## [PROBLEM DESCRIPTION]
The data needs to be returned in full, exactly as it reads.

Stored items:
=== Begin Enclosure ===
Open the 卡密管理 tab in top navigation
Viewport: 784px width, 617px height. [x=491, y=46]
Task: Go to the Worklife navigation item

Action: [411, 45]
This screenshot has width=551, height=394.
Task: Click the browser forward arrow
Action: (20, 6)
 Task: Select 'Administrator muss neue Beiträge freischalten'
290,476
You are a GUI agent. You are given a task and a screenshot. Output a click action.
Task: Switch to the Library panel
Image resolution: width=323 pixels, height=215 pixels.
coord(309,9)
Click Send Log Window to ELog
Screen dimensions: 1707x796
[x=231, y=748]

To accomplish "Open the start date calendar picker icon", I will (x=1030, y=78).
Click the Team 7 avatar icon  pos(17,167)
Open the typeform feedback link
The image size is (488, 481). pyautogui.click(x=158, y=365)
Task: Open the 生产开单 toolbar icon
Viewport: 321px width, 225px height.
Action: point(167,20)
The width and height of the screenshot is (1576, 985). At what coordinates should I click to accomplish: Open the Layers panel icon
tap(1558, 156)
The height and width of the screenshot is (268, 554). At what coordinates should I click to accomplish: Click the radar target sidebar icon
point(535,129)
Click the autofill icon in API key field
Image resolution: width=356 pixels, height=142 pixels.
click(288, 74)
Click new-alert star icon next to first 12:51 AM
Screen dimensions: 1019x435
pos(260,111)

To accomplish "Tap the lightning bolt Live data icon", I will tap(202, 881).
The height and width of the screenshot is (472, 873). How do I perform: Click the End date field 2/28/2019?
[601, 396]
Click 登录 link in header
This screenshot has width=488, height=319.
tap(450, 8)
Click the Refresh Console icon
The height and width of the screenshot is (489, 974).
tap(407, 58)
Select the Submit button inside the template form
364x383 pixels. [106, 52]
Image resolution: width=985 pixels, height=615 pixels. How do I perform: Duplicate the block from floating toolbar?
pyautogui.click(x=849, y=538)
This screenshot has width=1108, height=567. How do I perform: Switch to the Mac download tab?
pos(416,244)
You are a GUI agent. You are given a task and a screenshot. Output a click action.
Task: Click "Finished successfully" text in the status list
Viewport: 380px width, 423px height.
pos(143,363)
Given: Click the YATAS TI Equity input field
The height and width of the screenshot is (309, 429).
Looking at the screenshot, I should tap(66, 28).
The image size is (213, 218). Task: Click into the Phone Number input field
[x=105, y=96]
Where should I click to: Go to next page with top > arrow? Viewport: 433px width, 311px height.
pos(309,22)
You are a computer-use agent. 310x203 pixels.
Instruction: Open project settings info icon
=== End Enclosure ===
## [REPLY]
Open the 卡密管理 tab in top navigation
Viewport: 784px width, 617px height. [x=491, y=46]
Task: Go to the Worklife navigation item

Action: [411, 45]
This screenshot has width=551, height=394.
Task: Click the browser forward arrow
Action: (20, 6)
 Task: Select 'Administrator muss neue Beiträge freischalten'
290,476
You are a GUI agent. You are given a task and a screenshot. Output a click action.
Task: Switch to the Library panel
Image resolution: width=323 pixels, height=215 pixels.
coord(309,9)
Click Send Log Window to ELog
Screen dimensions: 1707x796
[x=231, y=748]

To accomplish "Open the start date calendar picker icon", I will (x=1030, y=78).
Click the Team 7 avatar icon  pos(17,167)
Open the typeform feedback link
The image size is (488, 481). pyautogui.click(x=158, y=365)
Task: Open the 生产开单 toolbar icon
Viewport: 321px width, 225px height.
Action: point(167,20)
The width and height of the screenshot is (1576, 985). At what coordinates should I click to accomplish: Open the Layers panel icon
tap(1558, 156)
The height and width of the screenshot is (268, 554). At what coordinates should I click to accomplish: Click the radar target sidebar icon
point(535,129)
Click the autofill icon in API key field
Image resolution: width=356 pixels, height=142 pixels.
click(288, 74)
Click new-alert star icon next to first 12:51 AM
Screen dimensions: 1019x435
pos(260,111)

To accomplish "Tap the lightning bolt Live data icon", I will tap(202, 881).
The height and width of the screenshot is (472, 873). How do I perform: Click the End date field 2/28/2019?
[601, 396]
Click 登录 link in header
This screenshot has width=488, height=319.
tap(450, 8)
Click the Refresh Console icon
The height and width of the screenshot is (489, 974).
tap(407, 58)
Select the Submit button inside the template form
364x383 pixels. [106, 52]
Image resolution: width=985 pixels, height=615 pixels. How do I perform: Duplicate the block from floating toolbar?
pyautogui.click(x=849, y=538)
This screenshot has width=1108, height=567. How do I perform: Switch to the Mac download tab?
pos(416,244)
You are a GUI agent. You are given a task and a screenshot. Output a click action.
Task: Click "Finished successfully" text in the status list
Viewport: 380px width, 423px height.
pos(143,363)
Given: Click the YATAS TI Equity input field
The height and width of the screenshot is (309, 429).
Looking at the screenshot, I should tap(66, 28).
The image size is (213, 218). Task: Click into the Phone Number input field
[x=105, y=96]
Where should I click to: Go to next page with top > arrow? Viewport: 433px width, 311px height.
pos(309,22)
You are a computer-use agent. 310x203 pixels.
Instruction: Open project settings info icon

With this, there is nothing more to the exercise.